Today it’s hard to find a placid market. Commodities have regained their mojo, seemingly following their leader: crude oil, which today hit new front month contract highs (by the time this article reaches you, it most likely will see even newer highs). I just saw a chart of nickel, not a commodity I’d normally look at, but its straight up trajectory the past few months caught my eye, and well, it turned out to be a commodity high.

So we believe it’s timely to have spoken with Jim Rogers, the investment guru who forecasted the commodities bull market in his 2004 book “Hot Commodities” (see “Is the commodity bull market overheated?” by Managing Editor Daniel P. Collins). Rogers combats the analysts of Wall Street, pooh-poohing their “bursting commodity bubble” theories. He notes that the real market that is vulnerable is the stock market, and based on recent volatility of that market, he may be right.

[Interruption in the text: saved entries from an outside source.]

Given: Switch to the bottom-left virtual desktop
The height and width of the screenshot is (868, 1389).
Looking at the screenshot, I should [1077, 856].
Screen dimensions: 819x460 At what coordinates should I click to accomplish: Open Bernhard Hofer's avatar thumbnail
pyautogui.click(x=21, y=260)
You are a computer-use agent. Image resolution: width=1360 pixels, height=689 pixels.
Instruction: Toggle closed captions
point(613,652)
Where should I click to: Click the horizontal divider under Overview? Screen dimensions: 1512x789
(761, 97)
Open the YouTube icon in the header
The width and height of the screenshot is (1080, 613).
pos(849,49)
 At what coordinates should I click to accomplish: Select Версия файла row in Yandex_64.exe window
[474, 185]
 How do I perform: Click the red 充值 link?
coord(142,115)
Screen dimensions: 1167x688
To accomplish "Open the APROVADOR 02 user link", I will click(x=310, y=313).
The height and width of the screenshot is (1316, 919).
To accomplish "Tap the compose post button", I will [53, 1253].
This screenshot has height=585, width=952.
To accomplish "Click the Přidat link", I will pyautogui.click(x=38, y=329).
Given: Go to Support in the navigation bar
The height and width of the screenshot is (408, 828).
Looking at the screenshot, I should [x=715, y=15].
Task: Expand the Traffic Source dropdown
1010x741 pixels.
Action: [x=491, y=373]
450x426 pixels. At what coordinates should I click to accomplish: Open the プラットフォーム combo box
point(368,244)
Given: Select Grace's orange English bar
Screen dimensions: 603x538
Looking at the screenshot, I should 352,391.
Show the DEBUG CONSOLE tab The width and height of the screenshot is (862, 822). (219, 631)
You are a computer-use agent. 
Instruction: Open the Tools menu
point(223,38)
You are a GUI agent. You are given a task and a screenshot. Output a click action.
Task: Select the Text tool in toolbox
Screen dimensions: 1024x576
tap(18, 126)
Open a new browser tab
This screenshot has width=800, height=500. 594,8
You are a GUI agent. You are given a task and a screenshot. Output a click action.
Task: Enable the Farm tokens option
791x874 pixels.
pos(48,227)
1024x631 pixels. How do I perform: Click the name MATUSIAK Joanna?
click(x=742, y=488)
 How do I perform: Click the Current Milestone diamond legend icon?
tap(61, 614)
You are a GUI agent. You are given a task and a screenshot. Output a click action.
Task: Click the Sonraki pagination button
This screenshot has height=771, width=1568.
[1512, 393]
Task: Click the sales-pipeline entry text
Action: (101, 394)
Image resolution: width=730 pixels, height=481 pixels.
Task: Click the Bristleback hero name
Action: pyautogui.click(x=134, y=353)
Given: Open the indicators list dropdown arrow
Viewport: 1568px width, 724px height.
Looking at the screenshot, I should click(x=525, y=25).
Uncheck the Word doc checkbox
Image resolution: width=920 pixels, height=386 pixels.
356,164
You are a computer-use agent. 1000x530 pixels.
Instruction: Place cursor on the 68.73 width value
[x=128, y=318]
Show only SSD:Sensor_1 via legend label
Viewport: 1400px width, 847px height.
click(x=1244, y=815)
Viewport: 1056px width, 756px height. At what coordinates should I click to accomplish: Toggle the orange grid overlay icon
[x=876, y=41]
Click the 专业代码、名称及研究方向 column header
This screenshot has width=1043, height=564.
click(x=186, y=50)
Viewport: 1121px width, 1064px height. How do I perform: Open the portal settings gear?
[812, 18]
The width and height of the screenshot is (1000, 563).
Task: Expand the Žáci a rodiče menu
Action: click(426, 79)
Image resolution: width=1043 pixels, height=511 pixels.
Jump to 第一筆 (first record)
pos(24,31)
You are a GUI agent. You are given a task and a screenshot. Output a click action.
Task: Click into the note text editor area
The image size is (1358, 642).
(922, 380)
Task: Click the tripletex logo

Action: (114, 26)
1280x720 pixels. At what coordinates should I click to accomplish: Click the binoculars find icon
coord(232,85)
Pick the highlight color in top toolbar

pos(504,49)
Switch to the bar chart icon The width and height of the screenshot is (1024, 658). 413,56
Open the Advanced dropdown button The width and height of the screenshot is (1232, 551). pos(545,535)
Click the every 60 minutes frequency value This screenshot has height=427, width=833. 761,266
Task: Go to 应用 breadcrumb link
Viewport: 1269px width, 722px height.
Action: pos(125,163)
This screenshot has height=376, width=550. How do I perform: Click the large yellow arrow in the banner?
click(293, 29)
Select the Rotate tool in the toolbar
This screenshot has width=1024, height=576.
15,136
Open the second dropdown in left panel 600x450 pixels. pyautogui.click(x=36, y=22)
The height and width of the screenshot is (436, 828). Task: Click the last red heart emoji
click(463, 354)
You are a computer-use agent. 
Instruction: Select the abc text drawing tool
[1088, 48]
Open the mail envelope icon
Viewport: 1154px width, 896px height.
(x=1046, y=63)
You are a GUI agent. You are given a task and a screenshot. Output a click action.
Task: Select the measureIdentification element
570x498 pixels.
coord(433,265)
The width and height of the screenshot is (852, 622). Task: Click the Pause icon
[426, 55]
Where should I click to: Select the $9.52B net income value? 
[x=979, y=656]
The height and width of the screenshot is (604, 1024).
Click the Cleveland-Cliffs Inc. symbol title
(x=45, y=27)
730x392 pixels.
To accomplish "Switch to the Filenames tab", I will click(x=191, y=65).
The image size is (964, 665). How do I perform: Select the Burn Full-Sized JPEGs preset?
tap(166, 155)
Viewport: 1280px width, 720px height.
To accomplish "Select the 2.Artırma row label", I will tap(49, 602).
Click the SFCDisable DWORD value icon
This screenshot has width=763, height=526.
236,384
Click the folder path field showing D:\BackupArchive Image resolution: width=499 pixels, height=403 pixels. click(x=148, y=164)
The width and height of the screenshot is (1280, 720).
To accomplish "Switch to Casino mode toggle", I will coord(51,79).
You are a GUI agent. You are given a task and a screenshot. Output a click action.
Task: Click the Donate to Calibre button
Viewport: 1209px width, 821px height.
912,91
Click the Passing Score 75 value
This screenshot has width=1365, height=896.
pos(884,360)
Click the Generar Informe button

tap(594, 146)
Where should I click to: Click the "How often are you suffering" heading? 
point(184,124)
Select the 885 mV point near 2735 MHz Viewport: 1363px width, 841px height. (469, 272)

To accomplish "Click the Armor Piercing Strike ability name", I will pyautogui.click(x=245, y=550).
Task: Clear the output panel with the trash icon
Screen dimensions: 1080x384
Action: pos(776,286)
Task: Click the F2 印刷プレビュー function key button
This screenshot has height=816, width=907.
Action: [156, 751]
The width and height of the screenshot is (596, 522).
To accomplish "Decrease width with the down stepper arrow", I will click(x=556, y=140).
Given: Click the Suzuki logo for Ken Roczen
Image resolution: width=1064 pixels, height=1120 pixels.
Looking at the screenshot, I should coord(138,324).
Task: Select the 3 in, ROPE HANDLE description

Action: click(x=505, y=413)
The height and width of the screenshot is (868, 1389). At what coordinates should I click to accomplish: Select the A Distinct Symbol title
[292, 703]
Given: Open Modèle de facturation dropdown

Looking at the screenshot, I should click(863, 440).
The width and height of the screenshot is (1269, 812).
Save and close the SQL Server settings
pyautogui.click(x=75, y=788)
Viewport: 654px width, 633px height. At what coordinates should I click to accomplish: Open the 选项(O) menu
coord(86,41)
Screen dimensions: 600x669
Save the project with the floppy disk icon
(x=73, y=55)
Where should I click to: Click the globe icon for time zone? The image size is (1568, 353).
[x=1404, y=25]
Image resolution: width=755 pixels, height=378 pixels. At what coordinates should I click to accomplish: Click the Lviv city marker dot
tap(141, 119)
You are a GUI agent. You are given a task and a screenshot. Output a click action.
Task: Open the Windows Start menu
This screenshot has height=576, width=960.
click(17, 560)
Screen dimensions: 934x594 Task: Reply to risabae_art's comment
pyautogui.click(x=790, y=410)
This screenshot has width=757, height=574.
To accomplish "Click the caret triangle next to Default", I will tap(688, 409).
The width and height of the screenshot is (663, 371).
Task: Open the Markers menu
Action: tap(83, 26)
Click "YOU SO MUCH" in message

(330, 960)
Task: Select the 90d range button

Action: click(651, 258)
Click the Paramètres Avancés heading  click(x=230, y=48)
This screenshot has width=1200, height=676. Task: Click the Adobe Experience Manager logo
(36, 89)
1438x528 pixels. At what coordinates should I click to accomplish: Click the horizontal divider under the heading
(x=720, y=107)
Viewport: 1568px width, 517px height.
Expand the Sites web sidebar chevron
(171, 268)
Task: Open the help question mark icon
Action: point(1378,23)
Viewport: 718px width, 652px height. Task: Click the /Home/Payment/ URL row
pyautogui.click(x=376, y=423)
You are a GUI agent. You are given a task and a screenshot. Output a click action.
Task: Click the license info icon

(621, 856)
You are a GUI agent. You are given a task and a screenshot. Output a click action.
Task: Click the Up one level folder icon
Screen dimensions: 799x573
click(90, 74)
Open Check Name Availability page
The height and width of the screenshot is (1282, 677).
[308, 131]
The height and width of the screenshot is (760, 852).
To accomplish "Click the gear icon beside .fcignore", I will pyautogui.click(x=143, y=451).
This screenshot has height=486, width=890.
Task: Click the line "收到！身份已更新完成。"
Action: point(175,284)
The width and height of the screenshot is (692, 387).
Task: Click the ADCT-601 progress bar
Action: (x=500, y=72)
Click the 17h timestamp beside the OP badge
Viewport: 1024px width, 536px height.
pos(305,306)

In “Volatility takes center stage,” contributing editor Carla M. Bauch speaks with traders and analysts to see what they expect the stock market to do for the rest of 2006. After being close to all-time highs, the market has dropped, regained ground and is dropping again. Even though some earnings reports have been positive, and in some areas, incredible, the market’s footing keeps slipping. Of course, the uncertainty of the U.S. economy, inflation fears and higher oil prices have taken their toll. In fact, the twin deficits, despite the Bush Administration’s rosy projections about the increase in revenues bringing down budget deficit projections (only slightly less than the year before), the hole is deep and grows ever wider.

A true sign to watch is the housing market, which will have a huge impact on how goes the stock market. Recent signs, such as a drop in sales of previously owned homes, don’t bode well for the stock market. So where do investors go?

A few months ago I was playing “Star Wars Monopoly” with a friend’s 10-year-old son. I thought I was cleverly winning by buying everything I landed on, teaching him the brilliance of Donald Trump by mortgaging what I had in some instances to buy more, while he passed up most opportunities and settled on the Star Ships. As he started collecting more and more money from me on the Star Ships (and I had to mortgage more to pay up), I hadn’t realized then what these smart kids today must know intrinsically: buy utilities, which are what the Star Ships are in this version of Monopoly. Utilities, so says one analyst, might be the best stock bet.

Which brings us back to commodities, of course, which the utilities sell (ironic with the passing of Ken Lay). As commodities heat up, indicators on what the smart money does in these areas will be ever more important. The Commodity Futures Trading Commission is asking for comments from the public on whether it should alter, or even continue to publish its weekly Commitments of Traders report, which has been a road map for years on what the big players are doing. In an opinion piece (“Wake up! The Commitment of Traders report is under attack!” page 64), two long-time traders provide their view on its importance. No doubt, Jim Rogers would agree.